Saved data entries
--- START ---

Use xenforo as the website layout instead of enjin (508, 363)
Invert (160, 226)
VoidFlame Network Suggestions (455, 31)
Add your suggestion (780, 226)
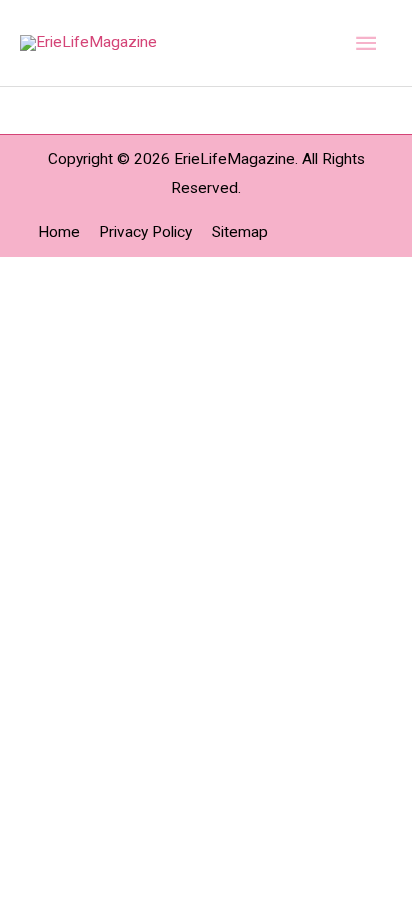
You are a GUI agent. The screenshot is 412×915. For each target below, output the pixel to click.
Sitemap (240, 232)
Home (59, 232)
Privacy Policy (145, 232)
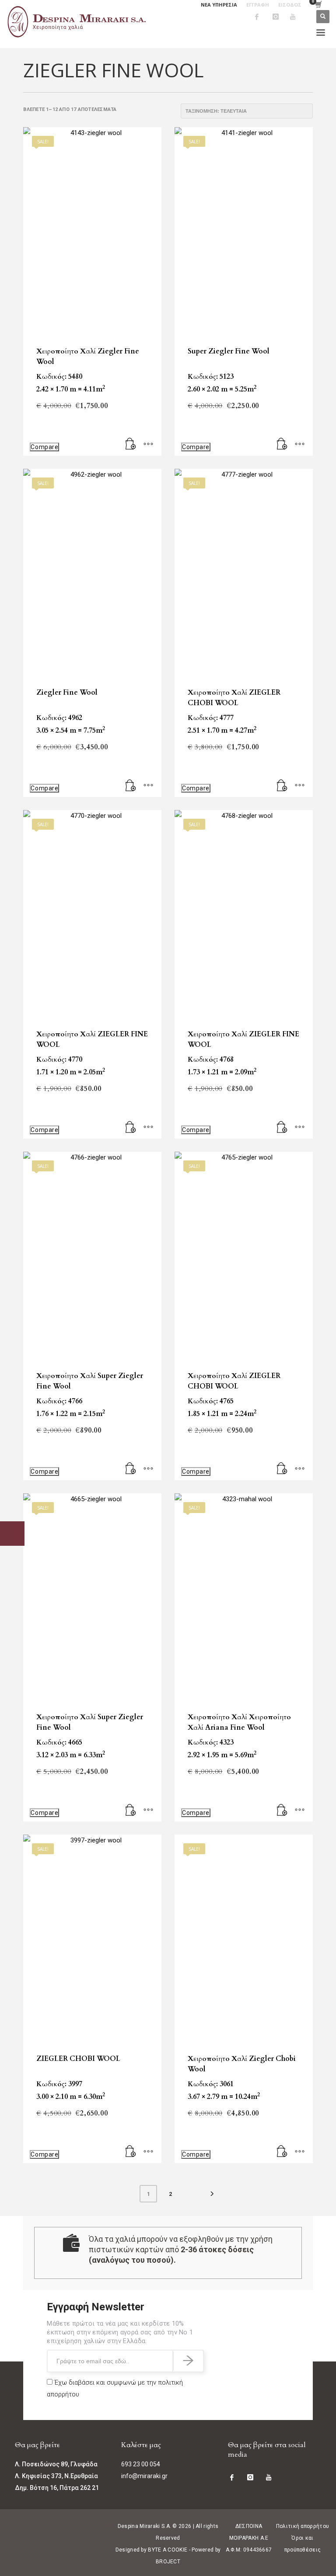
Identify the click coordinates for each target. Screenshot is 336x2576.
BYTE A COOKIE (167, 2550)
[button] (131, 445)
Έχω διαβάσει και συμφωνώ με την (115, 2388)
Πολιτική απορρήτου (302, 2526)
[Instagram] (281, 16)
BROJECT (168, 2562)
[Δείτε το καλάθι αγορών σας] (318, 4)
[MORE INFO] (148, 445)
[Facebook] (264, 16)
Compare (44, 446)
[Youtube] (299, 16)
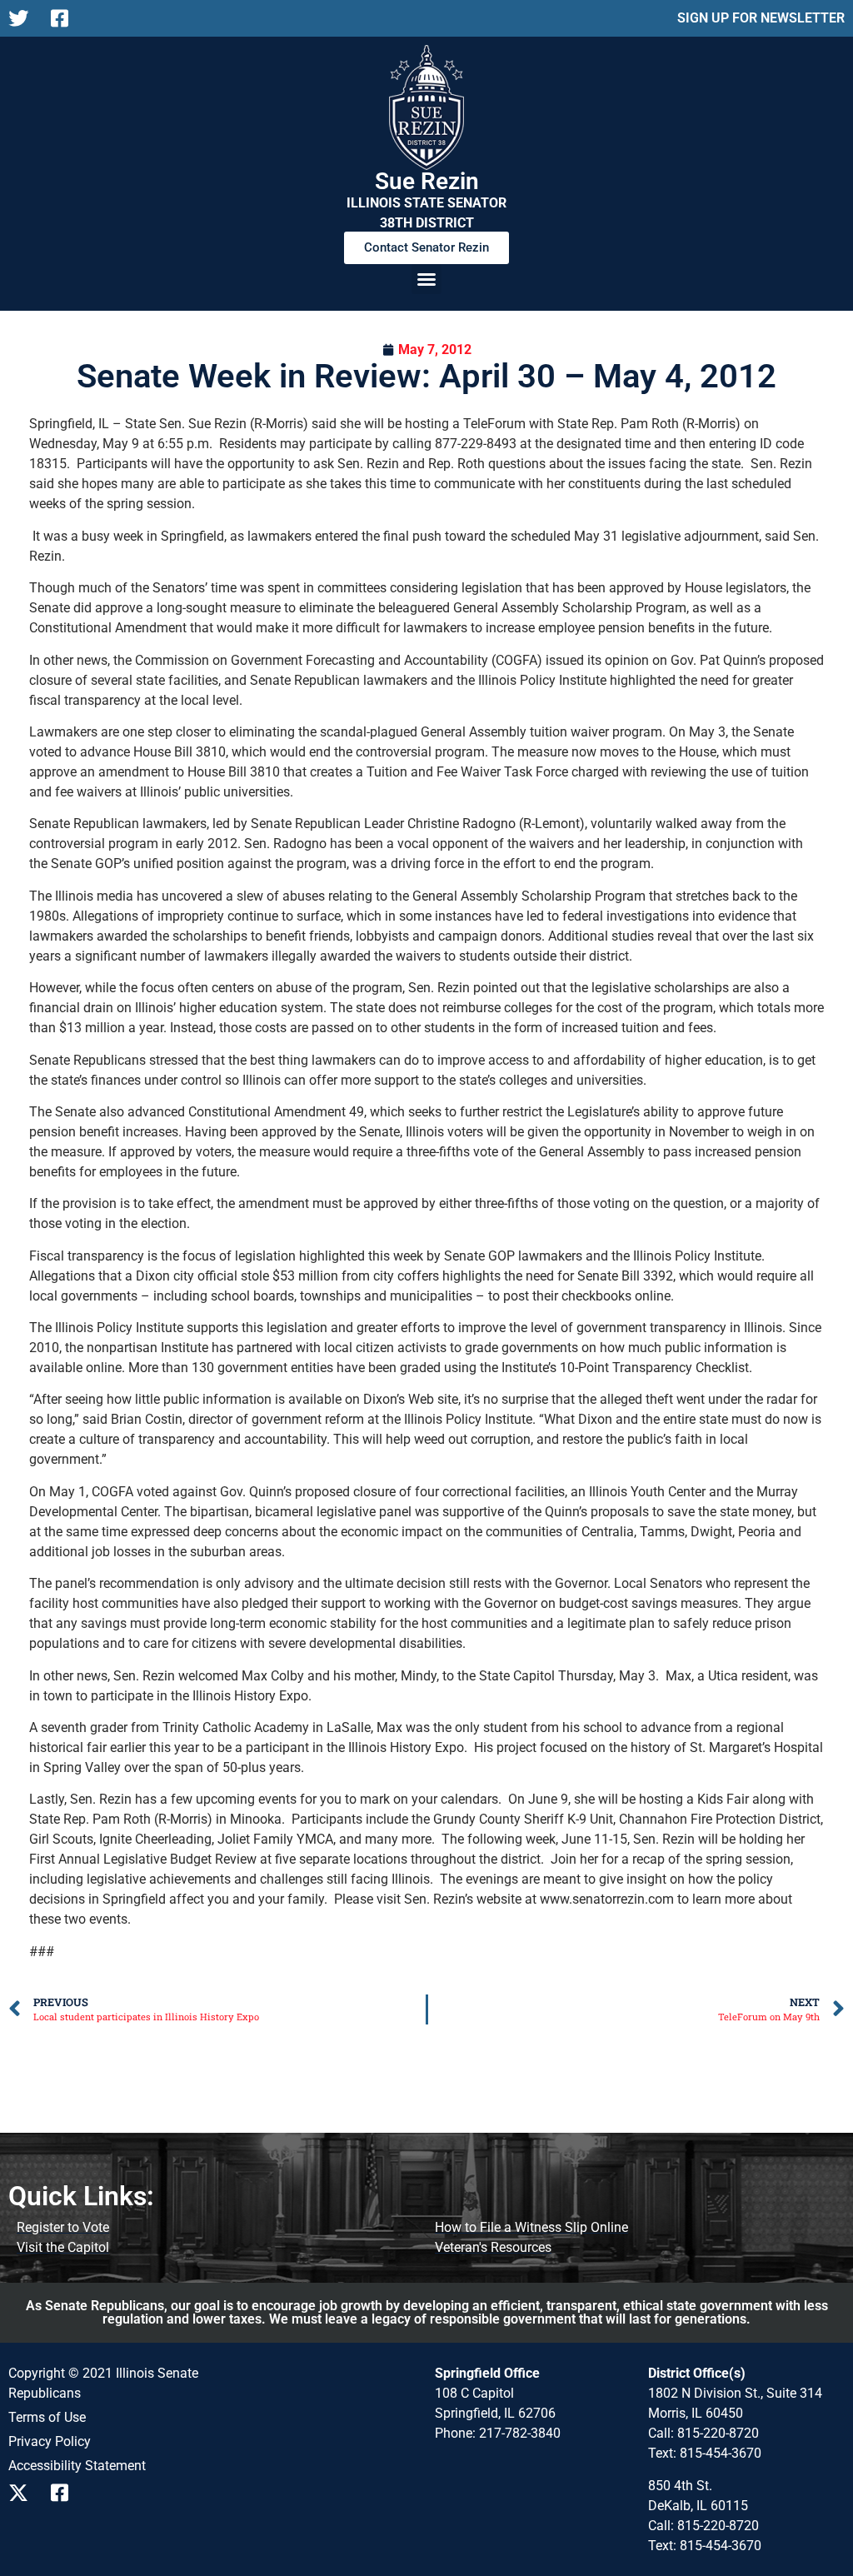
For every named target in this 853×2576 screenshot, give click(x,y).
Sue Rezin (427, 181)
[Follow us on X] (22, 18)
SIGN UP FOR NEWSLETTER (761, 18)
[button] (426, 279)
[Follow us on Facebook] (65, 18)
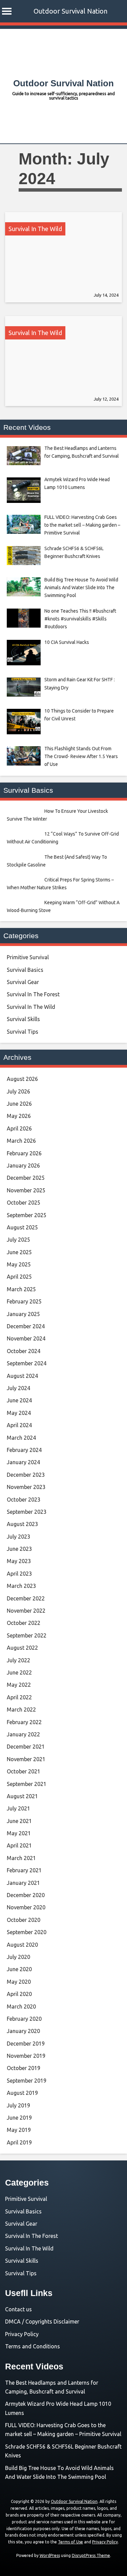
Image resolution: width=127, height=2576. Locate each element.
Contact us (18, 2309)
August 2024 (22, 1376)
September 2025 (26, 1215)
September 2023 (26, 1512)
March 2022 (21, 1709)
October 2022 (23, 1623)
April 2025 (19, 1277)
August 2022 (22, 1648)
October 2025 (23, 1202)
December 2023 (26, 1475)
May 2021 (19, 1833)
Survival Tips (22, 1032)
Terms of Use (70, 2542)
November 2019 (26, 2056)
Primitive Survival (28, 957)
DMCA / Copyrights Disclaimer (42, 2321)
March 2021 (21, 1858)
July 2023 (18, 1537)
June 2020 (19, 1969)
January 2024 (23, 1462)
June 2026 (19, 1104)
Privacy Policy (22, 2334)
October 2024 (23, 1351)
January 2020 (23, 2031)
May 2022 (19, 1685)
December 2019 (26, 2043)
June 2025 (19, 1252)
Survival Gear (23, 982)
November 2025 (26, 1190)
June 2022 (19, 1672)
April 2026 (19, 1128)
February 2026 (24, 1153)
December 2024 (26, 1326)
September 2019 (26, 2081)
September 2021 (26, 1784)
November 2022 (26, 1611)
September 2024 (26, 1363)
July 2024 (18, 1388)
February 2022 (24, 1722)
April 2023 (19, 1574)
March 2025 (21, 1289)
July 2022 (18, 1660)
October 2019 (23, 2068)
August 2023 (22, 1524)
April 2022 (19, 1697)
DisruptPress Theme (91, 2555)
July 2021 (18, 1808)
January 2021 (23, 1883)
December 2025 (26, 1178)
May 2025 (19, 1264)
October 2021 (23, 1771)
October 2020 (23, 1920)
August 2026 (22, 1079)
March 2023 (21, 1586)
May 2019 (19, 2130)
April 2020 (19, 1994)
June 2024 (19, 1400)
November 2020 (26, 1907)
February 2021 (24, 1870)
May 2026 (19, 1116)
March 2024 (21, 1438)
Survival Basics (25, 970)
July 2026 (18, 1091)
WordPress (50, 2555)
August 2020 (22, 1945)
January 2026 (23, 1165)
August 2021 (22, 1796)
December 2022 (26, 1598)
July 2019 (18, 2105)
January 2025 (23, 1314)
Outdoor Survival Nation (70, 11)
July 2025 (18, 1240)
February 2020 (24, 2019)
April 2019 (19, 2142)
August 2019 (22, 2093)
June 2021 (19, 1821)
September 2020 (26, 1932)
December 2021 (26, 1746)
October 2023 (23, 1499)
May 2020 (19, 1982)
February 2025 (24, 1301)
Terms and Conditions (32, 2346)
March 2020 (21, 2006)
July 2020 (18, 1957)
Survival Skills (23, 1019)
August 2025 (22, 1227)
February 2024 (24, 1450)
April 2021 (19, 1845)
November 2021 (26, 1759)
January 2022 (23, 1734)
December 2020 (26, 1895)
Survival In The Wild (35, 228)
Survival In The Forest (33, 994)
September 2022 (26, 1635)
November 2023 (26, 1487)
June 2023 (19, 1549)
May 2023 (19, 1561)
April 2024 (19, 1425)
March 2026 (21, 1141)
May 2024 (19, 1413)
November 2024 (26, 1338)
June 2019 (19, 2118)
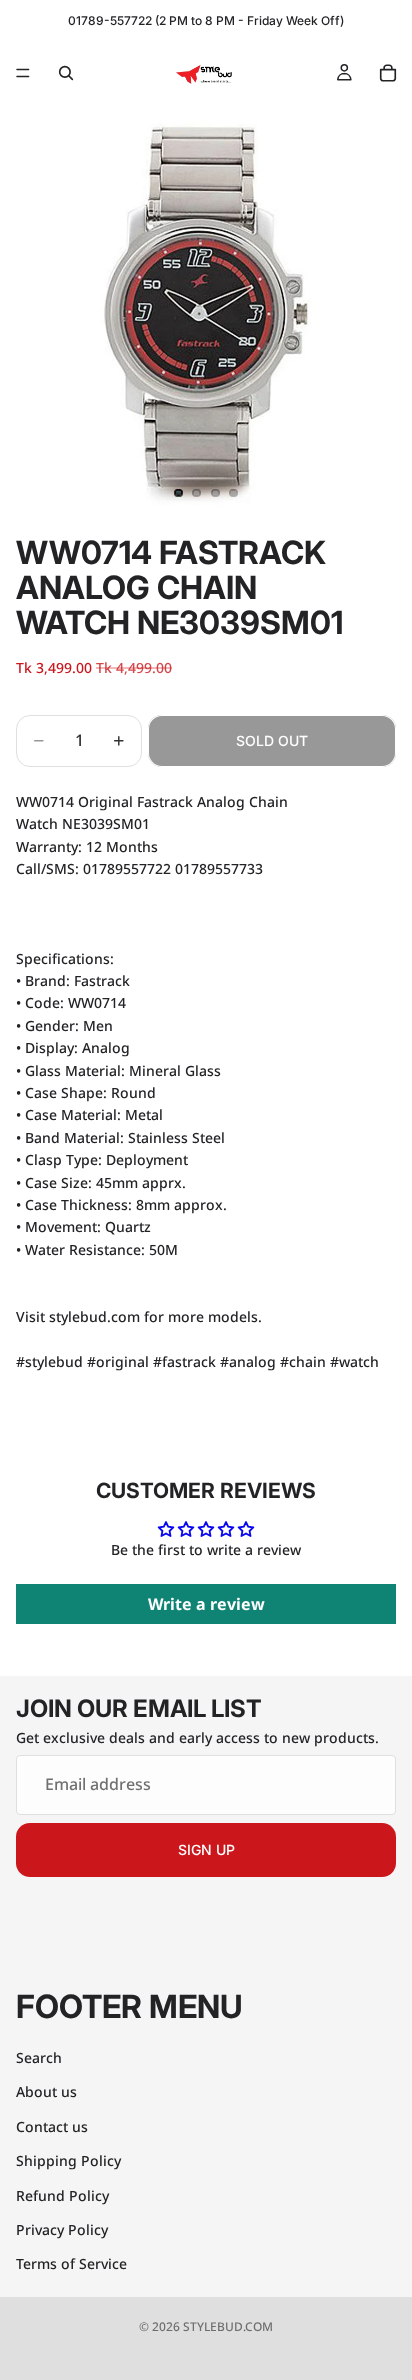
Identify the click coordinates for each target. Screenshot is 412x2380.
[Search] (66, 73)
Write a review (206, 1604)
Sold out (272, 740)
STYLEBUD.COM (228, 2326)
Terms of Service (71, 2263)
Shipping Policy (68, 2160)
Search (39, 2057)
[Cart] (388, 73)
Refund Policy (62, 2195)
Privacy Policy (62, 2229)
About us (46, 2091)
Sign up (206, 1849)
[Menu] (23, 73)
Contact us (52, 2126)
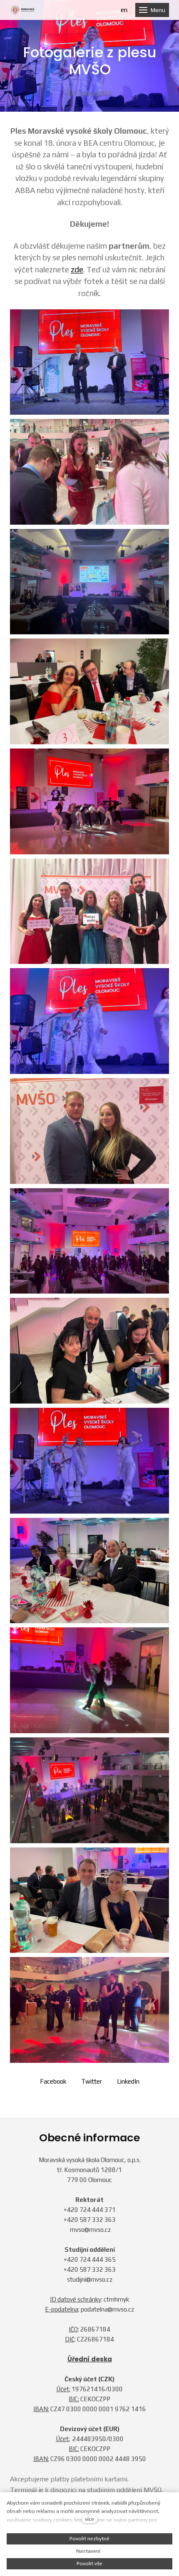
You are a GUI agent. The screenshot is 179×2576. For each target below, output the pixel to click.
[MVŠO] (22, 10)
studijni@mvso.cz (89, 2279)
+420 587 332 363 (90, 2219)
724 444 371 (98, 2209)
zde (77, 269)
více (89, 2519)
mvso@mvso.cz (90, 2229)
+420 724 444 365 (90, 2259)
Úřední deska (89, 2359)
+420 (72, 2209)
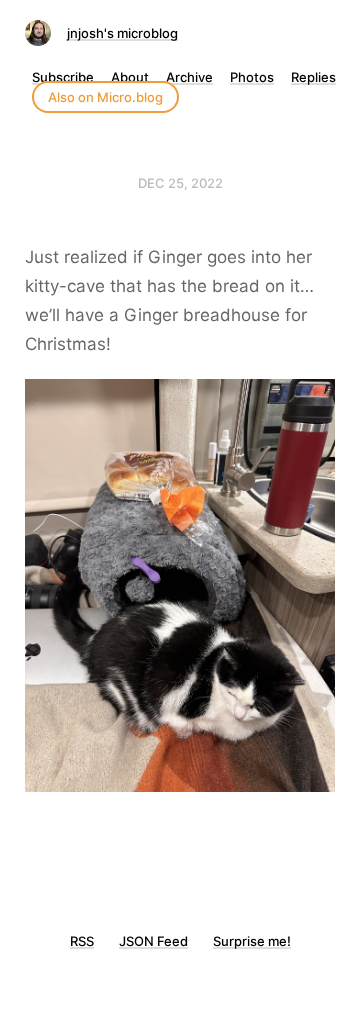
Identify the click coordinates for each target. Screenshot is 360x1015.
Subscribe (63, 77)
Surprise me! (252, 941)
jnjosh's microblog (122, 33)
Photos (252, 77)
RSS (82, 941)
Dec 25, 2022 (180, 183)
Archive (189, 77)
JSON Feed (153, 941)
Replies (313, 77)
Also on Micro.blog (105, 97)
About (130, 77)
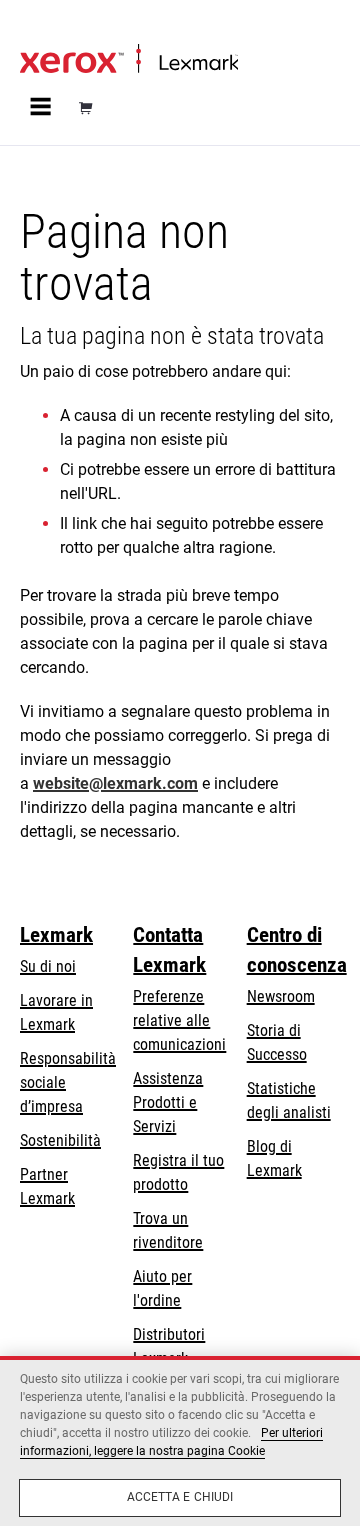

--- END ---

Using the records above, set down exactly the lines from the one with "October 2024 (23, 1351)" through the one with "August 2020 (22, 1945)", inclusive, and nothing more.

October 2024 (23, 1351)
January 2020 (23, 2031)
May 2022 (19, 1685)
December 2019 (26, 2043)
June 2025 (19, 1252)
Survival Gear (23, 982)
November 2025 (26, 1190)
June 2022 (19, 1672)
April 2026 (19, 1128)
February 2026 (24, 1153)
December 2024 (26, 1326)
September 2019 (26, 2081)
September 2021 (26, 1784)
November 2022 (26, 1611)
September 2024 (26, 1363)
July 2024 (18, 1388)
February 2022 (24, 1722)
April 2023 (19, 1574)
March 2025 (21, 1289)
July 2022 (18, 1660)
October 2019 (23, 2068)
August 2023 (22, 1524)
April 2022 (19, 1697)
DisruptPress Theme (91, 2555)
July 2021 (18, 1808)
January 2021 (23, 1883)
December 2025 (26, 1178)
May 2025 (19, 1264)
October 2021 (23, 1771)
October 2020 (23, 1920)
August 2026 (22, 1079)
March 2023 (21, 1586)
May 2019 (19, 2130)
April 2020 (19, 1994)
June 2024 (19, 1400)
November 2020 (26, 1907)
February 2021 (24, 1870)
May 2026 (19, 1116)
March 2024 (21, 1438)
Survival Basics (25, 970)
July 2026 (18, 1091)
WordPress (50, 2555)
August 2020 (22, 1945)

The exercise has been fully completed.